The keyboard is not worth taking long PhD style notes.  Carry a notepad, or a netbook with you, or just work at your desk.  I'm not the type of person that enjoys doing my work at a Starbucks, I prefer working in an office, so portability wasn't such an issue.  For transporting around to classes; with the Amazon or another case the DX would be fine in a backback or my preference a laptop bag with the laptop.

While the DX isn't perfect, IMHO this is a great investment for a student.


----------



## Khalampre (Aug 3, 2009)

Thanks a lot guys and gals.  

It is looking more and more like I will buy a DX.  The type of notes I take on pdf files are short and in most cases something like "example of poor soil".  Just something to remind me what I am looking for when I am looking for it.  

Took a look at the cases and I have to say that I am not seeing anything that looks tough.  Then again my Zune has a metal case, so I may be expecting a bit too much protection.


----------



## legalbs2 (May 27, 2009)

PaulGuy,  If you have a pc, you need to download the book, which you said you did.  Then open it to make sure you can see all pages.  If okay, then open your Kindle  Documents folder and paste or drag the new book file into that folder.  Eject your Kindle and it should open fine. 

If you have a Mac, when you download a file it goes into the Download folder.  You then have to open the book in the Download folder to install it onto your desktop.  Then proceed as above.

Yes, I see the entire book; however, you probably will want to read it in landscape as the pdf book has a smaller text size.  I am trying to get Amazon to convert the pdf book into another format, so that the Kindle fonts will work.  No luck so far.

Has anyone tried to have Amazon convert a pdf so that the fonts work?


----------



## Ann in Arlington (Oct 27, 2008)

I would convert a PDF to Kindle format with Calibre or MobiPocket Creator and then move that file to the Kindle. . . .one advantage is that you can specifiy the metadata:  title and author.  

I would guess that, as the DX reads PDF's natively, if you send it to Amazon, it won't be converted because it doesn't need to be to be read.  If you have a Kindle other than the DX it might convert.


----------



## legalbs2 (May 27, 2009)

Khalampre,

You might try a leather case from www.buymedge.com.  The Executive case has a couple of pockets for a note pad plus a sewed in pocket for a light.  The Kindle DX light is coming out soon from the same company.  It is already out for the K2.


----------



## legalbs2 (May 27, 2009)

Ann in Arlington said:


> I would convert a PDF to Kindle format with Calibre or MobiPocket Creator and then move that file to the Kindle. . . .one advantage is that you can specifiy the metadata: title and author.
> 
> I would guess that, as the DX reads PDF's natively, if you send it to Amazon, it won't be converted because it doesn't need to be to be read.

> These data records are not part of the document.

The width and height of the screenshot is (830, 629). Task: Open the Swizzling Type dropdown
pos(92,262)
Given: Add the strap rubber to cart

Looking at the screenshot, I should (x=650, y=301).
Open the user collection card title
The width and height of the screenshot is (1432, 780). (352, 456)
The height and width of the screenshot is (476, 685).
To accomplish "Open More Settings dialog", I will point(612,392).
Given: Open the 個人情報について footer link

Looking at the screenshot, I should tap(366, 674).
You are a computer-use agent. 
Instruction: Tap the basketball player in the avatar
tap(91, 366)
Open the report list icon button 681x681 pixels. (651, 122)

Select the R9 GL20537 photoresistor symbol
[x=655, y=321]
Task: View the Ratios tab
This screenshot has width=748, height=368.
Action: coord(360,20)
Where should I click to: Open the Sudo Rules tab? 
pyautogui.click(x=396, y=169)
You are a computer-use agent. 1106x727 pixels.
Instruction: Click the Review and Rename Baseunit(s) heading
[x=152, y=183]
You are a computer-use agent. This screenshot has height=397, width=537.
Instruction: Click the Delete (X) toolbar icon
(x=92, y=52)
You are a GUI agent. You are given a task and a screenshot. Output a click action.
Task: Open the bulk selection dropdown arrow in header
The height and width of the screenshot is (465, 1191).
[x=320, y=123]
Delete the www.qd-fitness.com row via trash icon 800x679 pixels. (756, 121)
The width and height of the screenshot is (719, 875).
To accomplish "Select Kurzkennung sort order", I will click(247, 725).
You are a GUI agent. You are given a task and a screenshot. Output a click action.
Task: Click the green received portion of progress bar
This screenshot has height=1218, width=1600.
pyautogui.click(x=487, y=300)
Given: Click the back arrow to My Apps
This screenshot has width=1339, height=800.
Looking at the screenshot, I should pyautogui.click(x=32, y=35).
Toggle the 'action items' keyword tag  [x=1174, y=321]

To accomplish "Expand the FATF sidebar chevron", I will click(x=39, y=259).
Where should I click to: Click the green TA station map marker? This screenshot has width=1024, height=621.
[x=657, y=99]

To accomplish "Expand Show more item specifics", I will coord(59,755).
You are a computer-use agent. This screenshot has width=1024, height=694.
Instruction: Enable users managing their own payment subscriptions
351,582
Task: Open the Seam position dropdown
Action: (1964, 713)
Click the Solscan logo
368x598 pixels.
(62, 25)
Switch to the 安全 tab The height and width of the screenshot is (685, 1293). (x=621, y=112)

If you have a Kindle other than the DX it might convert.


Thanks, Ann, I will give Calibre a try. I thought I already tried that, but now can't remember. Old age... So once it is converted from a pdf to an azw, you think the Kindle DX fonts sizes will work? I hope so.


----------



## PaulGuy (Jul 9, 2009)

Thanks Beth,

The only thing I didn't try was opening the PDF file before transfer, I'll give it a shot.
I sent the PDF to [email protected] and got the .azw file for my K2, worked great.
Still would like to get the PDF native file to work on the DX.

Paul


----------



## PaulGuy (Jul 9, 2009)

I have Calibre and it's a useful program but I have to say, at least in my limited trials, Amazon's conversion service to AZW looks better than the Mobi file does on the Kindle.


----------



## luvmy4brats (Nov 9, 2008)

I would think that if you sent the PDF to your [email protected] it would be converted with no problems. I can't see why Amazon wouldn't convert it. It has no way of knowing if it's going to a K2 or DX that way.


----------



## luvmy4brats (Nov 9, 2008)

That being said, I sent the Oprah book PDF to both my [email protected] and [email protected] accounts and both of them converted just fine. And yes, I can adjust the fonts just fine.

Reading it on my K2 on font 5 right now.


----------



## legalbs2 (May 27, 2009)

PaulGuy said:


> I have Calibre and it's a useful program but I have to say, at least in my limited trials, Amazon's conversion service to AZW looks better than the Mobi file does on the Kindle.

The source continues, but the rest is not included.